Only a couple of weeks from opening night, Singstreet Broadway closed up shop mid-march. Ironically, it was the same day the cast went into the theatre to see the final set. A few weeks later, the cast were advised to return to their home countries until things became more clear.

Zara admits at the time she thought it would be a few weeks, a couple of months at the most – now at the time of writing 2021 is almost upon us. When I ask her what’s next, she fears theatre will be one of the most affected, “I think theatre will be the last thing to open again, the next couple of months I have some projects coming up, but we’re figuring out ways to do it and adapting to the new ways of doing things”.

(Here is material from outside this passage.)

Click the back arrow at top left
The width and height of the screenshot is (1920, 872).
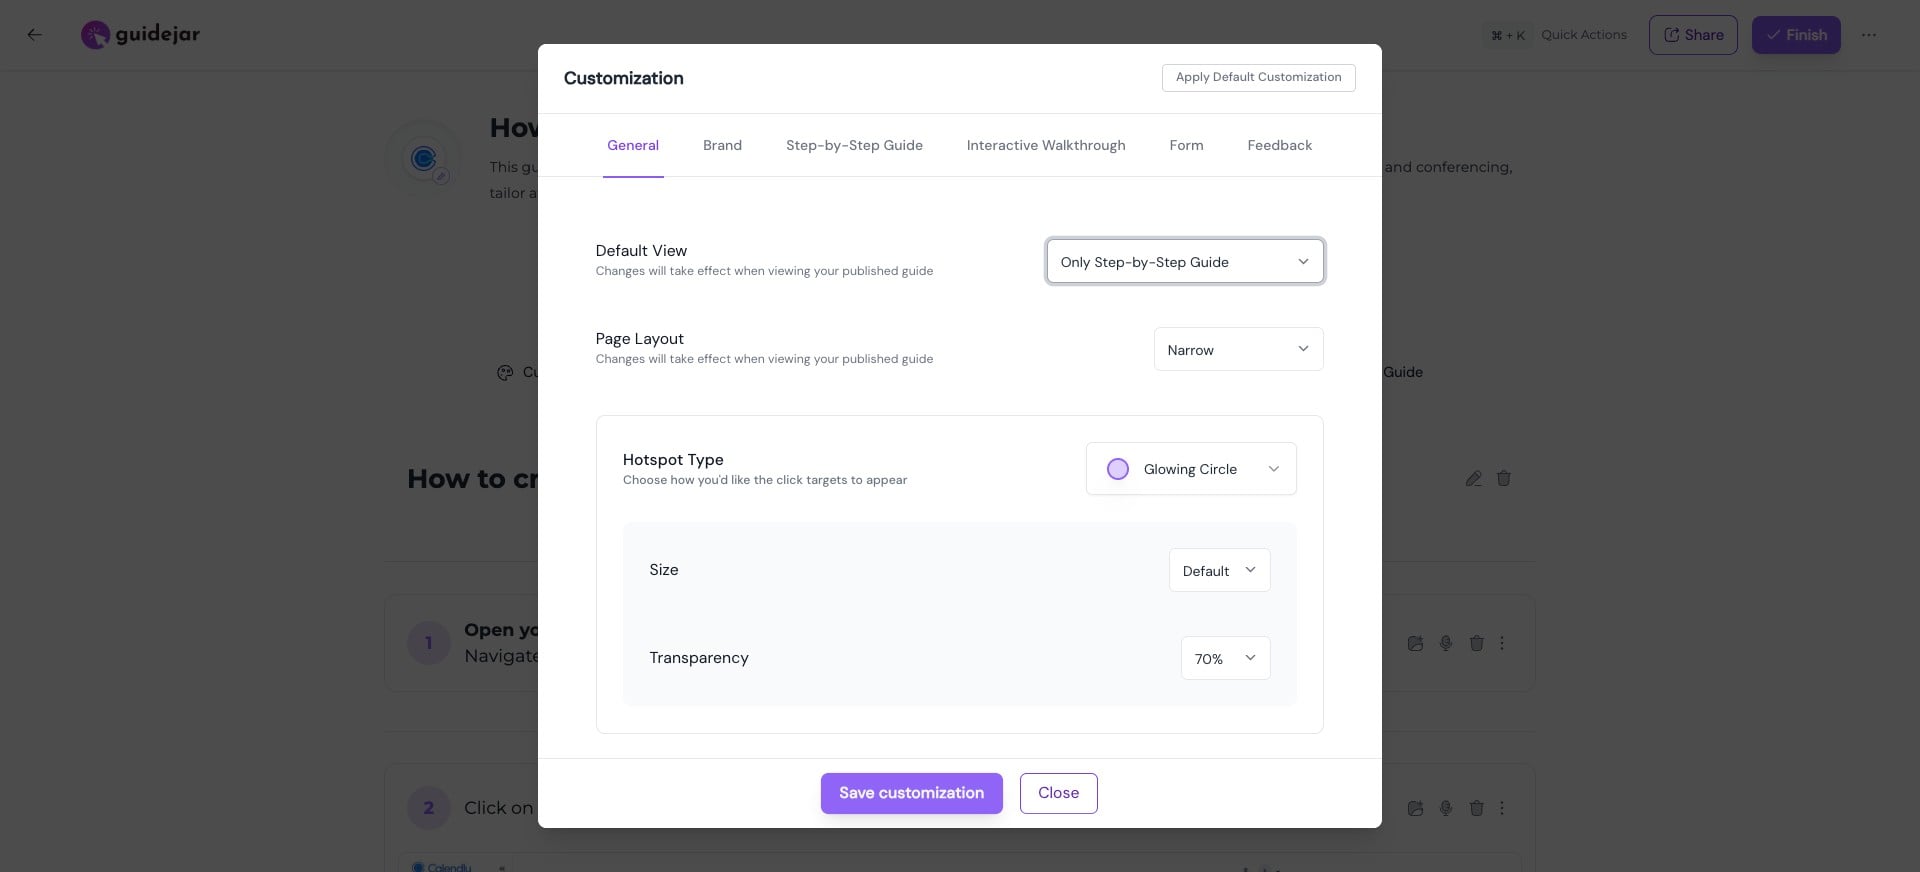point(34,34)
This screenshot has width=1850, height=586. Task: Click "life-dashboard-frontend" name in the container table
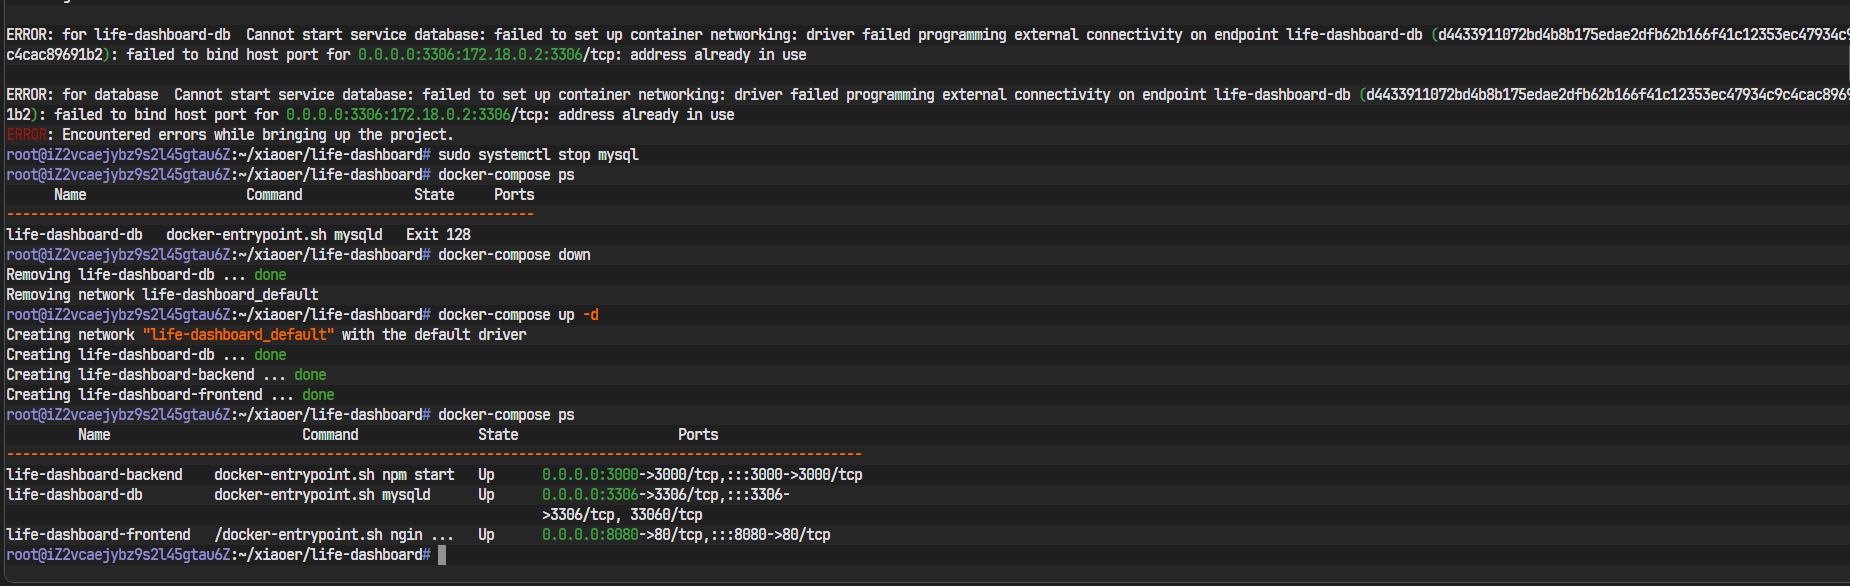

For strangers to pack an auditorium in close proximity again still seems like a far-flung possibility. Longer-term, there is a real possibility that Covid-19 will lead to an entire lost generation of artists, with fears that the industry will become ‘more risk-averse, more white, more posh’.

Now based in Dublin living with housemates, she explains the arts scene is starting to slowly revive and there’s a sense of camaraderie among the community, even in finding somewhere to live “in the acting community if someone moves out of a house and there’s a room going then everyone knows about it’’.

Financially, of course it’s taken a major hit on the creative community and how to best make it viable in a digital world, ‘I’m sure there are things out there to monetise but I can’t figure it out, it’s hard to monetise creative talent virtually.’

In October of this year, consultancy firm EY published a report commissioned by the Arts Council, Yannick Cabrol, Assistant Director at EY commented: “The Arts and Entertainment sectors will be hit harder and for longer than any other part of the economy by this pandemic. During the second quarter of this year it was the most impacted sector in Ireland with a 67.7 percent decline in GDP, ten times more than the rest of the economy.”

Has it dampened her optimism for the future? I bring up the British government’s recent ‘Rethink.Reskill.Reboot’ campaign advising people to ‘retrain’ in cyber security, which went viral for all the wrong reasons and was subsequently pulled. She tells me, in fact the opposite, “if anything I want to do this more than ever, part of me thinks I needed this year to realise it, I’ve been busy since I left college and I took it for granted and I appreciate it more now.”

“Being on the stage is like breathing for me, it’s all i want to do, to have that taken away and for people not to understand it is tough.”

“I was on Facebook recently and a friend had posted something that if 2020 has taught us anything, it’s that actors are non-essential and when you read things like that it’s very disheartening and it makes you feel useless.”

It’s no exaggeration to say that the future of theatre hangs in the balance, not only in Ireland but across the pond and beyond. Many productions start off in small theatres in Britain and continental Europe before filtering through to Broadway, that established pipeline has now been effectively destroyed.

For Zara, the short-term looks Ireland based, with some exciting projects coming up on this side of the Atlantic.

“I don’t think you need to live in America for TV anymore, that might have been the answer 7 years ago, shows like Derry Girls and Normal people have put Ireland on the map internationally”.

Yet there’s only one Broadway and one New York city, “It’s so weird to be in a world where you can’t physically go where you want to go” she laments.

One thing’s for sure, there’s no second guessing, “It’s like a relationship, you either strive in it or it falls apart this year, you either want it more than ever or not at all.”